-- start Extract provided --

I think you must install 32bit libraries. During the installation procedure, in the package selection screen, choose package lib32.txz .


----------



## r_t_f_m (Nov 17, 2011)

BTW, while you're there, you could try the new version 4.1.4. 

Get the updated ports here : http://svn.bluelife.at/nightlies/blueports.tar.gz

You have to install kBuild v0.1.9998 (devel/kBuild) before your start building virtualbox-ose port.
Current version in ports is 0.1.5.p2 (as of today)


----------



## blackthought (Nov 18, 2011)

hainan said:
			
		

> I think you must install 32bit libraries. During the installation procedure, in the package selection screen, choose package lib32.txz .



Thank you for your reply.

Although I have fixed my problem before your comment, I really appreciated.


----------



## blackthought (Nov 18, 2011)

r_t_f_m said:
			
		

> BTW, while you're there, you could try the new version 4.1.4.

-- end Extract provided --
-- start Extracted material --

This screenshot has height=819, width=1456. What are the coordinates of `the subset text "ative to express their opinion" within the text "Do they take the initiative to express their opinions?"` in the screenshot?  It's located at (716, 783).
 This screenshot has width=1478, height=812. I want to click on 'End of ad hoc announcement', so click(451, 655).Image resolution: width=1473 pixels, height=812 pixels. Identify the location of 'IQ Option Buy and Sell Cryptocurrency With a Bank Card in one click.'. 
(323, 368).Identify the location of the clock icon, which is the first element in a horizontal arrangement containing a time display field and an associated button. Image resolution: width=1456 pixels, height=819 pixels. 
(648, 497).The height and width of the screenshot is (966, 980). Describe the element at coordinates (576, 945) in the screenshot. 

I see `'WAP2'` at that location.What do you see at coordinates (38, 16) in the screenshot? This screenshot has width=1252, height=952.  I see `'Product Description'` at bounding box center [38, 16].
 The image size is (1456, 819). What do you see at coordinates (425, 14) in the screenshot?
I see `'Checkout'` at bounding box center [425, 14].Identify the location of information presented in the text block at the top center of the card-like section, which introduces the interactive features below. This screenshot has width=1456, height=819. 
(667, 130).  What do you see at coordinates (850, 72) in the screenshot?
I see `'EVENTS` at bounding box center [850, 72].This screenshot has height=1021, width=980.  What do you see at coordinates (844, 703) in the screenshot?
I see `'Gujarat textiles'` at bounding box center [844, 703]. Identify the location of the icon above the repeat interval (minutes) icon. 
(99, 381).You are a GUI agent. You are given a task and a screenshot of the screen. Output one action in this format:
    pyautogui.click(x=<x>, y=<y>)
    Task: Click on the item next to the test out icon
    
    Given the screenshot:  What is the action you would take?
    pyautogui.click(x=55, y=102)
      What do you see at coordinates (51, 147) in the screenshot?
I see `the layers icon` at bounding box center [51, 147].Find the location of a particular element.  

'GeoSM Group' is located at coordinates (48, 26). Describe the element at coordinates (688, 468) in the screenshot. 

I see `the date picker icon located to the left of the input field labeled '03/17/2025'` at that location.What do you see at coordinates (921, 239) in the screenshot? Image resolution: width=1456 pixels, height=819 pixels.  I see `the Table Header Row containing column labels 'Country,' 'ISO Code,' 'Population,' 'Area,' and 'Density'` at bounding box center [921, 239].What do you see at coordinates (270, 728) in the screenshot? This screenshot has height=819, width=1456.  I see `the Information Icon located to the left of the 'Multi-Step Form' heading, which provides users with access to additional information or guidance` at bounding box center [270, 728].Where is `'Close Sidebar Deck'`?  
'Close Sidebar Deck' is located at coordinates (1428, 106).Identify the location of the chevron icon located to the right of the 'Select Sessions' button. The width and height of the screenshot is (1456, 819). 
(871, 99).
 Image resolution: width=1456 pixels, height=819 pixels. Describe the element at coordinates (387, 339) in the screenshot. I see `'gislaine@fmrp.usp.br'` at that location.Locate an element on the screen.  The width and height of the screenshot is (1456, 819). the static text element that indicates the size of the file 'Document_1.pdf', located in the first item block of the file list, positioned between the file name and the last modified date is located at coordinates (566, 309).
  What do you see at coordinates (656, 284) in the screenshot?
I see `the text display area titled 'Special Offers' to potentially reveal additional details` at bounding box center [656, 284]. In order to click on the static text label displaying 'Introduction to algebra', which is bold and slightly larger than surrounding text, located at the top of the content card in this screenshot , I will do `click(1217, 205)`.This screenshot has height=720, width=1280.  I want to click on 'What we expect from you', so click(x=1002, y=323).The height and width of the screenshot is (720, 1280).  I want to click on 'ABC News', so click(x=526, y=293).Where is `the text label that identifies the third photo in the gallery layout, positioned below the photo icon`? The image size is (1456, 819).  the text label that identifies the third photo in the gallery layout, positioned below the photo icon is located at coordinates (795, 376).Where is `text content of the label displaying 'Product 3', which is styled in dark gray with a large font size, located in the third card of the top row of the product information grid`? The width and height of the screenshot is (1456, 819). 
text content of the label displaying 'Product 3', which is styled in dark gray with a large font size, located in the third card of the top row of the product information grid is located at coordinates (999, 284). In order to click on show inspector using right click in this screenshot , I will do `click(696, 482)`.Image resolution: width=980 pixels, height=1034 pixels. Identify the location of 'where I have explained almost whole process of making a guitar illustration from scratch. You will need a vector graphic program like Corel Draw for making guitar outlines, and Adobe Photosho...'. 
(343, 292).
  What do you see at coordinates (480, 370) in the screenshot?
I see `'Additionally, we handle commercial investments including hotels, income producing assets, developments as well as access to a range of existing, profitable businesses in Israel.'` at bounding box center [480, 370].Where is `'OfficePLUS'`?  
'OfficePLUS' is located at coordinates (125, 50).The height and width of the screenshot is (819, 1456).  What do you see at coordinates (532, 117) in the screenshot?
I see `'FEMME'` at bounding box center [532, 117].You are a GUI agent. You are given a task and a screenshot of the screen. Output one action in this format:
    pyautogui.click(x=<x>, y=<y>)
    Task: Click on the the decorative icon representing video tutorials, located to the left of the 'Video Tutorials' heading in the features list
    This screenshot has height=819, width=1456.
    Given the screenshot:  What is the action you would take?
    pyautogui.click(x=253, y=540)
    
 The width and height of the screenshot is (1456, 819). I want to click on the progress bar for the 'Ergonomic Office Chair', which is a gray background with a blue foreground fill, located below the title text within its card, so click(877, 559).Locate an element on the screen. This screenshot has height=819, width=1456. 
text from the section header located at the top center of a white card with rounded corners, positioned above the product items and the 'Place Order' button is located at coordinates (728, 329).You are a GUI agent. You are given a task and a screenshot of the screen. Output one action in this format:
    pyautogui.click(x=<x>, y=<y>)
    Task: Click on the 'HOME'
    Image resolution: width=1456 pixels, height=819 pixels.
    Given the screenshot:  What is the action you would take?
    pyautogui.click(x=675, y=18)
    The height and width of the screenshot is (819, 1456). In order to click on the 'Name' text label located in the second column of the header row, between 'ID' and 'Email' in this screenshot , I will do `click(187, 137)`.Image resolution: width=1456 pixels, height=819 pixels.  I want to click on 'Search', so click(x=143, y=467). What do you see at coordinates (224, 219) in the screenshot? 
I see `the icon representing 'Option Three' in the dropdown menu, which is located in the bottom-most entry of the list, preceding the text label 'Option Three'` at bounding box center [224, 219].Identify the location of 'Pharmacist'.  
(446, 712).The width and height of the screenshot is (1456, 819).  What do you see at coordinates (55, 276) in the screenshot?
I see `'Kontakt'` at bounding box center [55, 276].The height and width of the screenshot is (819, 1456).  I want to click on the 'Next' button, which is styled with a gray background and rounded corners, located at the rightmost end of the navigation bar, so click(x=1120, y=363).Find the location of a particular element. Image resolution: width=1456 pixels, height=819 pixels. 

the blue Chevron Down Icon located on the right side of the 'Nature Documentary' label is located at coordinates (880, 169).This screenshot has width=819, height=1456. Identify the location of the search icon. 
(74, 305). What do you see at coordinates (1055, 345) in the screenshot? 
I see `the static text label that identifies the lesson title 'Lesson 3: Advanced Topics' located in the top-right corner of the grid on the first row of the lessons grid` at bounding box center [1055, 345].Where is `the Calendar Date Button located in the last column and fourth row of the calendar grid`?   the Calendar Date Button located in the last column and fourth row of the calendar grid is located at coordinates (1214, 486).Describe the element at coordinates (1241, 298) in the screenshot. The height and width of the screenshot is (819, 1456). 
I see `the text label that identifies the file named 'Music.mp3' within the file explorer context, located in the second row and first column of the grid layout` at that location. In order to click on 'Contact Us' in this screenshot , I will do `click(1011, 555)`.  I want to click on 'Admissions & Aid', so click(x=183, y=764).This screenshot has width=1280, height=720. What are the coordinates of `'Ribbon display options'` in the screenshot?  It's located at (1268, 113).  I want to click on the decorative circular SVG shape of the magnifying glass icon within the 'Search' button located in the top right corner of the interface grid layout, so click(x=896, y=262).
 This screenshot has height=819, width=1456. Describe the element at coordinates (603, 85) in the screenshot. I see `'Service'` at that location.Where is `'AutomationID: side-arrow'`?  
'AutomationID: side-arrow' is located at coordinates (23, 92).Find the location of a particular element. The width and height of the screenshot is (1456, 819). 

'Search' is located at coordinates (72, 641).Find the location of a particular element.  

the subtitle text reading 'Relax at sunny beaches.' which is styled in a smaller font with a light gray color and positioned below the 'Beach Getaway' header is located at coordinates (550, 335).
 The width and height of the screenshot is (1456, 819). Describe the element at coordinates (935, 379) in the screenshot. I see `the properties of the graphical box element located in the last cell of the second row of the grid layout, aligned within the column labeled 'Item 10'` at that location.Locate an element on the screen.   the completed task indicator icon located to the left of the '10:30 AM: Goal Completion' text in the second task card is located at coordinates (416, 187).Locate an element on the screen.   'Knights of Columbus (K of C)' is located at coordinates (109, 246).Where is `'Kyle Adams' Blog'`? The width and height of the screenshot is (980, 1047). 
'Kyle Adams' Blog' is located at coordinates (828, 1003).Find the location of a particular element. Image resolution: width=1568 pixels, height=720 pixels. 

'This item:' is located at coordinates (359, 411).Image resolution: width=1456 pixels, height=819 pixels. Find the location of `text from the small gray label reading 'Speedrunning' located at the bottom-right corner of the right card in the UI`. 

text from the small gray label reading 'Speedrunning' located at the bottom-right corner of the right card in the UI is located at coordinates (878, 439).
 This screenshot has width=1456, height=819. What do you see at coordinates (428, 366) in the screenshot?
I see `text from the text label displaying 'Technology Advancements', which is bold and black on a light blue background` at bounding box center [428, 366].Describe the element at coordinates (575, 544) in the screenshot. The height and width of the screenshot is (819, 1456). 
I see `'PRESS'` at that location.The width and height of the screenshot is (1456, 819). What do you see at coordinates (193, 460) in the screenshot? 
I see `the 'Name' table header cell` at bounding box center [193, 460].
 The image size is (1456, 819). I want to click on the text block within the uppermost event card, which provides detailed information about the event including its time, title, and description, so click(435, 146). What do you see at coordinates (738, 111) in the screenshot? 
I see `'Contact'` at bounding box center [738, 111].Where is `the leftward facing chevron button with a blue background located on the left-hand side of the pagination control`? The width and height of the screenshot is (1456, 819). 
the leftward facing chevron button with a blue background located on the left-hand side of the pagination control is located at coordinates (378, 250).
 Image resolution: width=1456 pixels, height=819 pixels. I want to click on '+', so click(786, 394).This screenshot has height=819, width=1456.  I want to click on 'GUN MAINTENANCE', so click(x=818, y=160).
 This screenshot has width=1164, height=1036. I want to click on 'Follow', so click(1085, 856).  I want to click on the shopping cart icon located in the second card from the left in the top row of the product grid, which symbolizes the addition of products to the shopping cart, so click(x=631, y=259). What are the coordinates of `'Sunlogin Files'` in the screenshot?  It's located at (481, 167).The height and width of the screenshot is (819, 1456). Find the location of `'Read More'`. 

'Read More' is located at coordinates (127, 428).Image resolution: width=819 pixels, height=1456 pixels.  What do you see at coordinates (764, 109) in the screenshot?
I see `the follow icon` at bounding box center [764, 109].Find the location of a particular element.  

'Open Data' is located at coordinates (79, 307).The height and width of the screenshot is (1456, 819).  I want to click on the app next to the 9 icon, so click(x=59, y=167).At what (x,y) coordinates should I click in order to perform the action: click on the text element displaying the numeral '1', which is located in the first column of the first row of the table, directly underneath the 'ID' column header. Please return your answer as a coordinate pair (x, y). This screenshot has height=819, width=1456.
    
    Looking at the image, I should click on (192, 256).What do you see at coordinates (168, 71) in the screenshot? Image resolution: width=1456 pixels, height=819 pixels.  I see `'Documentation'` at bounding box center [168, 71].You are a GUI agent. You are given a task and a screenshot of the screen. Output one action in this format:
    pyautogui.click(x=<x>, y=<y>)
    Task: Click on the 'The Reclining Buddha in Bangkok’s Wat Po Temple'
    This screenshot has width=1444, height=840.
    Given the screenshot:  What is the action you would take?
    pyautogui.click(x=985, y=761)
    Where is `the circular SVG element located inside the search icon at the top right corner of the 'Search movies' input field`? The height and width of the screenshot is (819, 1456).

-- end Extracted material --

Instructions
1. According to the forum thread, what version of kBuild has to be installed before building the virtualbox-ose port?
2. From the forum thread, print the passage that begins at the words "Get the updated" and stop after "building virtualbox-ose port.".
Use only the forum thread for your answers.

Solutions for each task
1. kBuild v0.1.9998 (devel/kBuild).

2.
Get the updated ports here : http://svn.bluelife.at/nightlies/blueports.tar.gz

You have to install kBuild v0.1.9998 (devel/kBuild) before your start building virtualbox-ose port.